This has been some crazy days around here since Thursday. Thursday I went and had my appt with the counselor. D ended up helping out here with the girls so I could go to the conference this weekend. Then Sunday was spent at church and then the four of us went to see Shrek the Third.
So I basically had some breakdowns this weekend. It’s been some time coming I guess. After Thursday’s session, I was in conversations with mom and told her what had been up between me and Scott. In short the counselor had said basically Scott was treating me bad and the “stuff” at work last year was an escape mechanism for me. Basically it all is a result of our relationship vs. me thinking they were two separate issues. So Scott and I have done some talking and I’ve done a lot of praying and crying and forgiving and pleading.

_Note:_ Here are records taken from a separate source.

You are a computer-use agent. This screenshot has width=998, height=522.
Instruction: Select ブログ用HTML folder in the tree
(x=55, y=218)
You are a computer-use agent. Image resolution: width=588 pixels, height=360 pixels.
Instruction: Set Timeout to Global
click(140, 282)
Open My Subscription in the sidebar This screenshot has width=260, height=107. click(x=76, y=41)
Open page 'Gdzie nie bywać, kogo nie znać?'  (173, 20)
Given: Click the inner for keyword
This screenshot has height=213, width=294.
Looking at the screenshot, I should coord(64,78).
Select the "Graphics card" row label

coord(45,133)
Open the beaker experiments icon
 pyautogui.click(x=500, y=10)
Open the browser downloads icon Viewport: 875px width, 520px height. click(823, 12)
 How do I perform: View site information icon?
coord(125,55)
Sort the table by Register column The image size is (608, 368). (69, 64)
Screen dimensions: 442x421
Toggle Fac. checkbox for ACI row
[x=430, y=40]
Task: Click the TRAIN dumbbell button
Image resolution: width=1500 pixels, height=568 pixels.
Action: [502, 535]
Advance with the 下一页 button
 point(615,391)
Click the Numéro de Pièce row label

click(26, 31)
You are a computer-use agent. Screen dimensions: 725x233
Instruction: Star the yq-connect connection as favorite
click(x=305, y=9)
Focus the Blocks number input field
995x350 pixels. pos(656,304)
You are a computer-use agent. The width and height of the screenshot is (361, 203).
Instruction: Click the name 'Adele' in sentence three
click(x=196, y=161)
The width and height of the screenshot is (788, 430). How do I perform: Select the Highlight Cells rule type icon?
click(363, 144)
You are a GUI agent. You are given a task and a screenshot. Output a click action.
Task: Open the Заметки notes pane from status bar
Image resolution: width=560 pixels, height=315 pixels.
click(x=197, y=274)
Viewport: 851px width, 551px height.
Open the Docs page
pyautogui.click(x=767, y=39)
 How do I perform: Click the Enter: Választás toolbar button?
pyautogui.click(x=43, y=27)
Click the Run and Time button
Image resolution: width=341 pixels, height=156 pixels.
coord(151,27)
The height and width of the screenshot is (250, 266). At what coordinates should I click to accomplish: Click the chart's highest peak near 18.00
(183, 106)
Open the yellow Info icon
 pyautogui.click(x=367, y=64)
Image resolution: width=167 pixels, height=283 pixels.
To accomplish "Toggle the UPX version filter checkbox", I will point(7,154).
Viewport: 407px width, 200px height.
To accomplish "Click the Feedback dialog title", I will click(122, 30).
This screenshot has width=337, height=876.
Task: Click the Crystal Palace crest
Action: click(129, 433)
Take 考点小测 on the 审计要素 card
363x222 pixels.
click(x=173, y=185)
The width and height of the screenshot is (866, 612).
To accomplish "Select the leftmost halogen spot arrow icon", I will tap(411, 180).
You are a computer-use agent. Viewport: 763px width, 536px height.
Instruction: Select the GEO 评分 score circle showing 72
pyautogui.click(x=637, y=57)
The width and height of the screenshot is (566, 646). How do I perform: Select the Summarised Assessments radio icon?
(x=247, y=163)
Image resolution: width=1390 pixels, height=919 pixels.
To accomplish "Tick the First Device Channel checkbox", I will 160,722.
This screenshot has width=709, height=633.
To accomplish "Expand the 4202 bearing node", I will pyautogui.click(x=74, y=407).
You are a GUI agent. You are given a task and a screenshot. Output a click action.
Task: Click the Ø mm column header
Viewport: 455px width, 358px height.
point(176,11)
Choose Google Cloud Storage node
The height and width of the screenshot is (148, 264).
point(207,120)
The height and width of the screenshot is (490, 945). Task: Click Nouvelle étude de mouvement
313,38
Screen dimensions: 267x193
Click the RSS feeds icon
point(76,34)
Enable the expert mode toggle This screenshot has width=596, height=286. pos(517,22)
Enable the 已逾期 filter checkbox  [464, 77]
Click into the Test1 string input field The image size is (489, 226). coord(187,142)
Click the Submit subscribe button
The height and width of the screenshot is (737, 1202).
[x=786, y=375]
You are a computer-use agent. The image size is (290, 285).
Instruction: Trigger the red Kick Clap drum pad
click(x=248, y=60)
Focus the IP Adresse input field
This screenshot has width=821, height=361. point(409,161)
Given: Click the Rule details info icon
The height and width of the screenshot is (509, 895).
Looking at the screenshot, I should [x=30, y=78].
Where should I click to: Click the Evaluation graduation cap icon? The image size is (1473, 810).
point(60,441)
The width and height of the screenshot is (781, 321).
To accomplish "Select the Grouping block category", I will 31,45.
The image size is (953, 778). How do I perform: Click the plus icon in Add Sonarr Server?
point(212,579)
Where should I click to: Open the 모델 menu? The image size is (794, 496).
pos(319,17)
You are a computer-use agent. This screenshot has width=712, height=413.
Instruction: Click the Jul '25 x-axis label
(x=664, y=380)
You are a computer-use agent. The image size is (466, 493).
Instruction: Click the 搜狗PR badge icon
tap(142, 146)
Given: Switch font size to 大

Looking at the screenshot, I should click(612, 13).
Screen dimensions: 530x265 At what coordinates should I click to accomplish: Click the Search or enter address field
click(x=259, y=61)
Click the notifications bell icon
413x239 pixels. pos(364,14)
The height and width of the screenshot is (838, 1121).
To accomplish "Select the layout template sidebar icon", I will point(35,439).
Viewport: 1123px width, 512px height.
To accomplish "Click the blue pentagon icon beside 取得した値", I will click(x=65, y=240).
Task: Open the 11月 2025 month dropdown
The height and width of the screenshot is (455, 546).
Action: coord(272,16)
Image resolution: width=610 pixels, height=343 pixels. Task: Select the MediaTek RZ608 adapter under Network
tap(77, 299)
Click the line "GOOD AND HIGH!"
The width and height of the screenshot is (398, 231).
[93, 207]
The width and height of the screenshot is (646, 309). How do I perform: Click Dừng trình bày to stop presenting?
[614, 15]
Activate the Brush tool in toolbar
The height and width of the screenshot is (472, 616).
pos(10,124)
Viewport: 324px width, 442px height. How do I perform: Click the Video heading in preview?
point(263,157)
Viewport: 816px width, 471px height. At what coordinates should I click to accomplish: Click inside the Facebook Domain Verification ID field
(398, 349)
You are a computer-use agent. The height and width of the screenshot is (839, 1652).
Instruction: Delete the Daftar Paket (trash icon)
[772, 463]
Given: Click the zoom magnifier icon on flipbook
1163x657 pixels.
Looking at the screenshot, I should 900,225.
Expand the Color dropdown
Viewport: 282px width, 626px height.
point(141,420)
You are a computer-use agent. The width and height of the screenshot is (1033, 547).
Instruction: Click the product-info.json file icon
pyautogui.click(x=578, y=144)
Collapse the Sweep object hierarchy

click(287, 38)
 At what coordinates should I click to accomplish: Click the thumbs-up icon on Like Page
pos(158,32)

Scott seems to really have “gotten it” this time and I’m hoping to see some changes in the future. I’m really not sure how much I can take. Not that we’re talking separation by ANY means but I can’t take any more stress…I’d have to quit something so I could just deal with the stress. Mom still thinks I’m doing too much and need to cut back but honestly I don’t know what else to cut back.
I’ve been feeling sort of just “low” and “empty” since Saturday. But today I’m feeling a little more hopeful. Scott wrote me a sweet little story about us and I star as a flower lol. Which is actually odd because I had written a little story about me as a flower right after everything happened last year. It seems almost prophetic or something.